● Materials provided

------------------------------------

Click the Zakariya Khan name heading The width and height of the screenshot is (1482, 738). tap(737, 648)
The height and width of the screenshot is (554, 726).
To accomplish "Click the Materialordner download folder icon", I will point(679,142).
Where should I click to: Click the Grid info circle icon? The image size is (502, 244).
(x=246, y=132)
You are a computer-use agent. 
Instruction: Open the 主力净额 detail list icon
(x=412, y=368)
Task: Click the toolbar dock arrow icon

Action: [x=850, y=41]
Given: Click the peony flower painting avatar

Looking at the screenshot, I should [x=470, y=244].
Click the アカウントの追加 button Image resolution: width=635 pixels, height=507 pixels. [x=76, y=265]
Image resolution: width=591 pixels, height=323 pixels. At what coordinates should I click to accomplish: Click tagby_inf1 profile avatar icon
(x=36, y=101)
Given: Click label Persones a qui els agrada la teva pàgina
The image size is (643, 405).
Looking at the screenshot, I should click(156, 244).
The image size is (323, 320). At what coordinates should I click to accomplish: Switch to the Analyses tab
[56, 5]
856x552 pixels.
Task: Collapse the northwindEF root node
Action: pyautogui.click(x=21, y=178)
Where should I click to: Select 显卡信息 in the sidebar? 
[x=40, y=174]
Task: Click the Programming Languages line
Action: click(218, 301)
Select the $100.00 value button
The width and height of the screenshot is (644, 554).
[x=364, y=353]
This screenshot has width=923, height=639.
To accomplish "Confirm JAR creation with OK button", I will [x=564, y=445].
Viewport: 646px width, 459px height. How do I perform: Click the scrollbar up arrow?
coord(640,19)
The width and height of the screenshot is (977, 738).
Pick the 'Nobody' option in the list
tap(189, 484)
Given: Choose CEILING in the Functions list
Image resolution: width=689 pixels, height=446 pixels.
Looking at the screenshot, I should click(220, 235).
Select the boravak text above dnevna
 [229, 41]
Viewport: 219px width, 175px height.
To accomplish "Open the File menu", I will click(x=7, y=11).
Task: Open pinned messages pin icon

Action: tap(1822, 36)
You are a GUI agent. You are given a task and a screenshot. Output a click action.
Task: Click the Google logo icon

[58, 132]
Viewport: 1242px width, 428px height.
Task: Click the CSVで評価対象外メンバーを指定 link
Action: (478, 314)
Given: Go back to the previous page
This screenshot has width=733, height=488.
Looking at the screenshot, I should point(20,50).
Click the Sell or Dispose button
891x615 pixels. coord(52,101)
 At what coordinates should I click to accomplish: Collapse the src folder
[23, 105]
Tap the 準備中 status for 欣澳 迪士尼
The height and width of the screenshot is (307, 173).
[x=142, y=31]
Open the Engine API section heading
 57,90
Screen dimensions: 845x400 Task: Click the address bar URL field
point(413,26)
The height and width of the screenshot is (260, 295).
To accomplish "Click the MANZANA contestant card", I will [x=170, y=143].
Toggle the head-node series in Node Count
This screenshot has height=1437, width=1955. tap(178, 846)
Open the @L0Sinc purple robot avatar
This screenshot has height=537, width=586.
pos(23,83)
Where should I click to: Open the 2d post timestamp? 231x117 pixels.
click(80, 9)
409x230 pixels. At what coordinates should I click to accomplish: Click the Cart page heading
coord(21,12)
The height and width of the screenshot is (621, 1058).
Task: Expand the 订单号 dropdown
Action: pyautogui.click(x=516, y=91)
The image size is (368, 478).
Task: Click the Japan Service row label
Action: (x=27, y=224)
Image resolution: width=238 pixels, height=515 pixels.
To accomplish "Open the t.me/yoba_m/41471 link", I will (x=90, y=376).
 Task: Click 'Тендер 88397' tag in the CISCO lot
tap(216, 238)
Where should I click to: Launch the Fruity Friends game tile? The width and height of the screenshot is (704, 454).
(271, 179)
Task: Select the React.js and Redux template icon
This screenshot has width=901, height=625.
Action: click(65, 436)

------------------------------------

● What you need to do
Provide an exact reproduction of all the entries shown above.

● Task result
Click the Zakariya Khan name heading The width and height of the screenshot is (1482, 738). tap(737, 648)
The height and width of the screenshot is (554, 726).
To accomplish "Click the Materialordner download folder icon", I will point(679,142).
Where should I click to: Click the Grid info circle icon? The image size is (502, 244).
(x=246, y=132)
You are a computer-use agent. 
Instruction: Open the 主力净额 detail list icon
(x=412, y=368)
Task: Click the toolbar dock arrow icon

Action: [x=850, y=41]
Given: Click the peony flower painting avatar

Looking at the screenshot, I should [x=470, y=244].
Click the アカウントの追加 button Image resolution: width=635 pixels, height=507 pixels. [x=76, y=265]
Image resolution: width=591 pixels, height=323 pixels. At what coordinates should I click to accomplish: Click tagby_inf1 profile avatar icon
(x=36, y=101)
Given: Click label Persones a qui els agrada la teva pàgina
The image size is (643, 405).
Looking at the screenshot, I should click(156, 244).
The image size is (323, 320). At what coordinates should I click to accomplish: Switch to the Analyses tab
[56, 5]
856x552 pixels.
Task: Collapse the northwindEF root node
Action: pyautogui.click(x=21, y=178)
Where should I click to: Select 显卡信息 in the sidebar? 
[x=40, y=174]
Task: Click the Programming Languages line
Action: click(218, 301)
Select the $100.00 value button
The width and height of the screenshot is (644, 554).
[x=364, y=353]
This screenshot has width=923, height=639.
To accomplish "Confirm JAR creation with OK button", I will [x=564, y=445].
Viewport: 646px width, 459px height. How do I perform: Click the scrollbar up arrow?
coord(640,19)
The width and height of the screenshot is (977, 738).
Pick the 'Nobody' option in the list
tap(189, 484)
Given: Choose CEILING in the Functions list
Image resolution: width=689 pixels, height=446 pixels.
Looking at the screenshot, I should click(220, 235).
Select the boravak text above dnevna
 [229, 41]
Viewport: 219px width, 175px height.
To accomplish "Open the File menu", I will click(x=7, y=11).
Task: Open pinned messages pin icon

Action: tap(1822, 36)
You are a GUI agent. You are given a task and a screenshot. Output a click action.
Task: Click the Google logo icon

[58, 132]
Viewport: 1242px width, 428px height.
Task: Click the CSVで評価対象外メンバーを指定 link
Action: (478, 314)
Given: Go back to the previous page
This screenshot has width=733, height=488.
Looking at the screenshot, I should point(20,50).
Click the Sell or Dispose button
891x615 pixels. coord(52,101)
 At what coordinates should I click to accomplish: Collapse the src folder
[23, 105]
Tap the 準備中 status for 欣澳 迪士尼
The height and width of the screenshot is (307, 173).
[x=142, y=31]
Open the Engine API section heading
 57,90
Screen dimensions: 845x400 Task: Click the address bar URL field
point(413,26)
The height and width of the screenshot is (260, 295).
To accomplish "Click the MANZANA contestant card", I will [x=170, y=143].
Toggle the head-node series in Node Count
This screenshot has height=1437, width=1955. tap(178, 846)
Open the @L0Sinc purple robot avatar
This screenshot has height=537, width=586.
pos(23,83)
Where should I click to: Open the 2d post timestamp? 231x117 pixels.
click(80, 9)
409x230 pixels. At what coordinates should I click to accomplish: Click the Cart page heading
coord(21,12)
The height and width of the screenshot is (621, 1058).
Task: Expand the 订单号 dropdown
Action: pyautogui.click(x=516, y=91)
The image size is (368, 478).
Task: Click the Japan Service row label
Action: (x=27, y=224)
Image resolution: width=238 pixels, height=515 pixels.
To accomplish "Open the t.me/yoba_m/41471 link", I will (x=90, y=376).
 Task: Click 'Тендер 88397' tag in the CISCO lot
tap(216, 238)
Where should I click to: Launch the Fruity Friends game tile? The width and height of the screenshot is (704, 454).
(271, 179)
Task: Select the React.js and Redux template icon
This screenshot has width=901, height=625.
Action: click(65, 436)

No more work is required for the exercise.